- **Your assignment**
From the first line to the last, give the records again exactly and skip the pictures.

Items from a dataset
┄┄┄┄┄┄┄┄┄┄┄┄┄┄┄┄┄┄┄┄

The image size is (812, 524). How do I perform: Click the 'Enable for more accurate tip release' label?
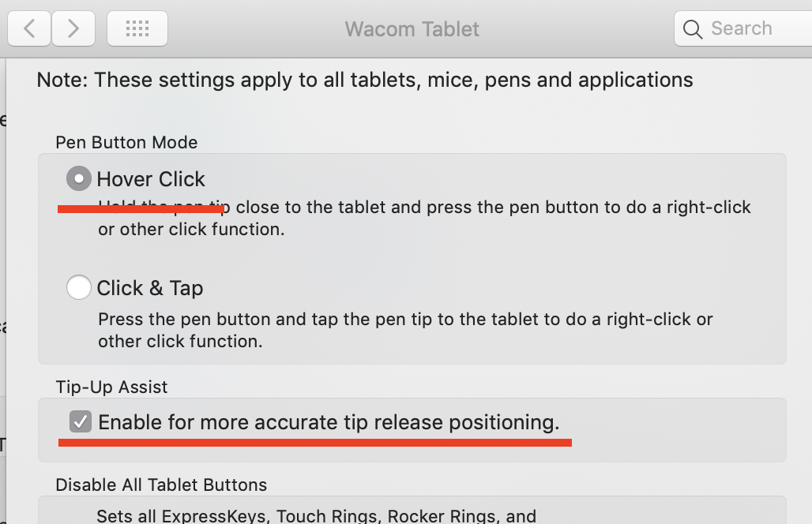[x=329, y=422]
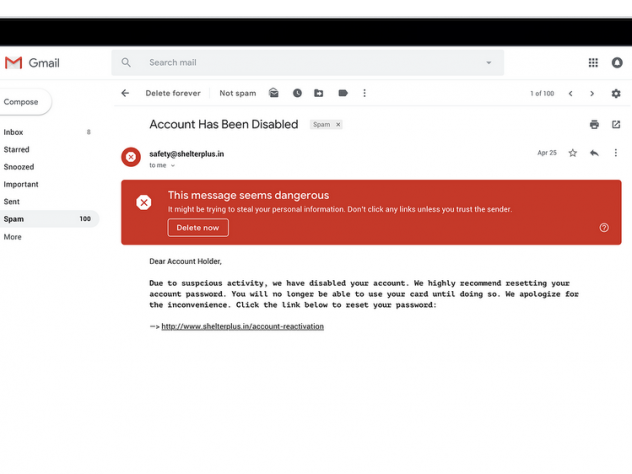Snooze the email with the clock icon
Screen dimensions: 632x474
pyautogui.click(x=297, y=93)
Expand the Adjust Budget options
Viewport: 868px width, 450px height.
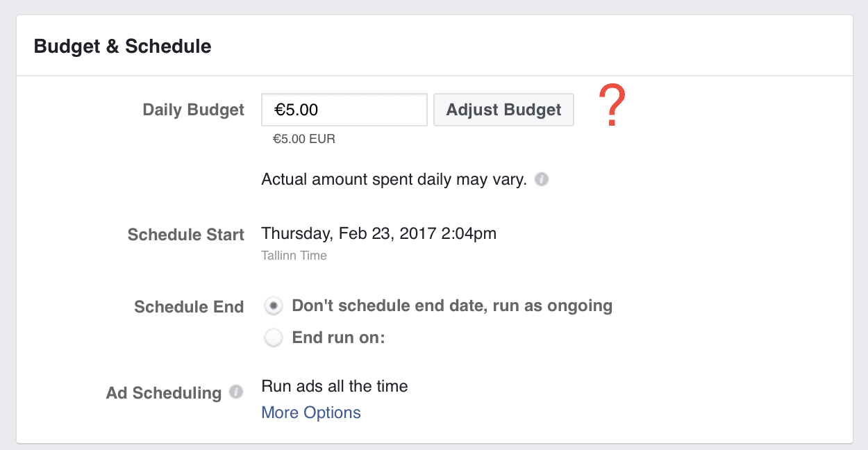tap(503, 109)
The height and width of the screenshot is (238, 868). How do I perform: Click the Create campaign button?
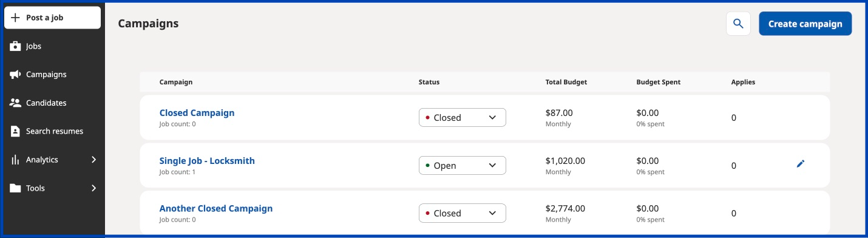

┄┄┄┄┄┄┄┄┄┄┄┄┄┄┄┄┄┄┄┄

- **Task output**
The image size is (812, 524). How do I perform: Click the 'Enable for more accurate tip release' label?
[x=329, y=422]
Snooze the email with the clock icon
Screen dimensions: 632x474
pyautogui.click(x=297, y=93)
Expand the Adjust Budget options
Viewport: 868px width, 450px height.
tap(503, 109)
The height and width of the screenshot is (238, 868). How do I perform: Click the Create campaign button?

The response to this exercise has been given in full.